Panie Jezu, ja wierzę, że Ty chcesz mnie uzdrowić
Transkrypt
Panie Jezu, ja wierzę, że Ty chcesz mnie uzdrowić
Panie Jezu, ja wierzę, że ty chcesz mnie uzdrowić, bo jesteś Miłością i Życiem! Mam na imię Renata i chciałam przedstawić świadectwo mojego uzdrowienia, które miało miejsce podczas ostatniej modlitwy o uzdrowienie w listopadzie. Ponad półtora roku temu przeszłam operację, po której nastąpiły komplikacje, min. borykałam się z problemem ziarniny. Na początku wydawało się naturalne to, że źle się czuję. Jednak z upływem miesięcy moje dolegliwości nie mijały, a w ostatnim czasie nasiliły się. Z modlitwą o uzdrowienie spotkałam się już kilka lat wcześniej. Często jeździłam do Gliwic do Parafii Chrystusa Króla i tam usłyszałam podczas modlitwy, że Pan Jezus pragnie dobra każdego człowieka. Chce naszego szczęścia już tutaj na ziemi. Mamy tylko zaufać. Przypomniały mi się również słowa, które pan Jezus powiedział do Gabrieli Bossis – francuskiej mistyczki. „Gdybyście mieli wiarę! To co otrzymujecie po latach modlitwy, otrzymalibyście po jednej prośbie." Ja uchwyciłam się tych słów.
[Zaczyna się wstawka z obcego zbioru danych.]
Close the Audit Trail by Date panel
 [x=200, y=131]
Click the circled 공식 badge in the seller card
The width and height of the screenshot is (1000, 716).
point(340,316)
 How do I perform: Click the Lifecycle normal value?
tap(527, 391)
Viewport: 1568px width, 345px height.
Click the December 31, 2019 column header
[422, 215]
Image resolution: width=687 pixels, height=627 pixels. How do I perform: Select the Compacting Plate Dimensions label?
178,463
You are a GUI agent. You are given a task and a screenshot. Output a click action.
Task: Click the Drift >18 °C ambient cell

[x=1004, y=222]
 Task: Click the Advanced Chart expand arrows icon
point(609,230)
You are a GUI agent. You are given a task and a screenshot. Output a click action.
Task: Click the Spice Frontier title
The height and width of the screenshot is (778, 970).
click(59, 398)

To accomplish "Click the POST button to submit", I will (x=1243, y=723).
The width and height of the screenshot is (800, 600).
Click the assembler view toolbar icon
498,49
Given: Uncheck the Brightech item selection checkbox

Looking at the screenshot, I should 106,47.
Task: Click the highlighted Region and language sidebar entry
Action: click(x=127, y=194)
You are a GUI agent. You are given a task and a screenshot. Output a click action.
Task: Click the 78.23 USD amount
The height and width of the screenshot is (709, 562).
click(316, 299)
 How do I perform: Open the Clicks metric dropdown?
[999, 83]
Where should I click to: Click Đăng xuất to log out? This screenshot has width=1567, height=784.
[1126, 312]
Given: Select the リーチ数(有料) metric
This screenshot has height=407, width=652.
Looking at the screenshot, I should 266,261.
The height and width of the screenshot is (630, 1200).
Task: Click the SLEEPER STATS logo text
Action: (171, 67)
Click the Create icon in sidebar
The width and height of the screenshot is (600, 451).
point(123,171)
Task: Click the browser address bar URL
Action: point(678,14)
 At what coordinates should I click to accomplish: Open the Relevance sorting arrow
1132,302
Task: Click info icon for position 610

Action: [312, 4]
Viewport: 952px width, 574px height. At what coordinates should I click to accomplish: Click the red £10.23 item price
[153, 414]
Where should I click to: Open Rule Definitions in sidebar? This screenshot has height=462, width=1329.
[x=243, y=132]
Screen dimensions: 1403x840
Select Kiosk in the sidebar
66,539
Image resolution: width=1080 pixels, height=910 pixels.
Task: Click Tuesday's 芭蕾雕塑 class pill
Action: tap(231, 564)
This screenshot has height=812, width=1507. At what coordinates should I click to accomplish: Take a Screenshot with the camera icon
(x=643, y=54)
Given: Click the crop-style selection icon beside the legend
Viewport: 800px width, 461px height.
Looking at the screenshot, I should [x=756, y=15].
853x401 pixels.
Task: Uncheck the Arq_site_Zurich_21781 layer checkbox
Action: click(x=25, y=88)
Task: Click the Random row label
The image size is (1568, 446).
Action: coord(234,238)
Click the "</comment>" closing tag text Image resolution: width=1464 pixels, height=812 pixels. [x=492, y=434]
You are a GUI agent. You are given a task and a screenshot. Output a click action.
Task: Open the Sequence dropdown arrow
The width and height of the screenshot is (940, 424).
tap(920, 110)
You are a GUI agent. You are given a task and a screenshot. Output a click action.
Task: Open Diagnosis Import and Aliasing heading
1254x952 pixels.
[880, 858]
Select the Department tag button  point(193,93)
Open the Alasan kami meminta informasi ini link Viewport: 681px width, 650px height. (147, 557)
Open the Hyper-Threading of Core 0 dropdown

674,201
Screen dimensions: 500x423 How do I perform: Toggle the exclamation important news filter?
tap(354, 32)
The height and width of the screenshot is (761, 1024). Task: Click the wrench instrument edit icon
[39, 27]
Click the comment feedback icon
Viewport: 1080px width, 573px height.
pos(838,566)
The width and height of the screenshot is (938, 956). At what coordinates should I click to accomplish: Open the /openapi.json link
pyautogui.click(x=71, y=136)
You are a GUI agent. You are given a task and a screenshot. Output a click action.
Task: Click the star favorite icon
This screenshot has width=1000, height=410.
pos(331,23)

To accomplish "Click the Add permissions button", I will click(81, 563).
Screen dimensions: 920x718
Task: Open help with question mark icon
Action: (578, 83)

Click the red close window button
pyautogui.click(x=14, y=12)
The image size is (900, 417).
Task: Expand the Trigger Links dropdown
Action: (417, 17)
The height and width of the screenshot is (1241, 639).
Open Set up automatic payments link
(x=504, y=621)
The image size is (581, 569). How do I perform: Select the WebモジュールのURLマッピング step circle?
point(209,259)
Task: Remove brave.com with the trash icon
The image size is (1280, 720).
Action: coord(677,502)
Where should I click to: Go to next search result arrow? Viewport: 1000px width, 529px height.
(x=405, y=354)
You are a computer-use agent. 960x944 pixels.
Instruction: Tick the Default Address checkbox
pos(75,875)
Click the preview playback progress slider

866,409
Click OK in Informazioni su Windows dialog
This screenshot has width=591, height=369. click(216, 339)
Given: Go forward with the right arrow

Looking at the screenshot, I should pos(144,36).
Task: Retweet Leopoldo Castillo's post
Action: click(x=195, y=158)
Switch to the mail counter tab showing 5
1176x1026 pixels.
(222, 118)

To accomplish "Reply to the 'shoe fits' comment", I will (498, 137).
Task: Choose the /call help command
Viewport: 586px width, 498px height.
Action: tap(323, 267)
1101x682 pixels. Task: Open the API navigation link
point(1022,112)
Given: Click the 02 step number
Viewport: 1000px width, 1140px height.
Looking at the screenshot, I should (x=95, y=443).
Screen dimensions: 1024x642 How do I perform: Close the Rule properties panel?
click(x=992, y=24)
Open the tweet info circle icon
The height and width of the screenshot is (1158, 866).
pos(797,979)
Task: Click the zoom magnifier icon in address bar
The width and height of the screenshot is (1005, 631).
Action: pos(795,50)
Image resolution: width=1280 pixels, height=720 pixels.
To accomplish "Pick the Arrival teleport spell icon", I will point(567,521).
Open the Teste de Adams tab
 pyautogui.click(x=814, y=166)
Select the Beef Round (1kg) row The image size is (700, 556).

W sobotę, kiedy była modlitwa o uzdrowienie powiedziałam : Panie Jezu, ja wierzę, że ty chcesz mnie uzdrowić, bo jesteś Miłością i Życiem. To była cała moja modlitwa. W kościele padły słowa poznania: Jest kobieta, cierpiąca na dolegliwości kobiece. Pan Jezus uzdrawia je. Ta kobieta ma radość w sercu. Pomyślałam Ja mam radość w sercu. Panie Jezu to moja radość. To radość mojego serca. Po chwili poczułam przepływające fale dreszczy, które trwały krótko. Zdążyłam jednak pomyśleć, że tak działa Duch Św. Po zakończonej modlitwie ks. Krzysztof poprosił, by osoby, które poczuły się szczególnie dotknięte podniosły rękę. Ja nie podniosłam. Miałam taką myśl, że przyjdę do domu i sprawdzę, czy ja jestem tą osobą. Ponieważ dotyk rany wywoływał ból, pomyślałam dotknę i zobaczę. Po powrocie do domu okazało się, że nie mam żadnych zgrubień wokół rany ani zrostów i nie odczuwam bólu. W połowie listopada byłam u lekarza, który mnie operował i leczył. To była pierwsza wizyta po operacji (właściwie w całym moim życiu), kiedy lekarz stwierdził, że wszystko jest w najlepszym porządku. Dziękuję Ci Panie Jezu. Chwała Panu!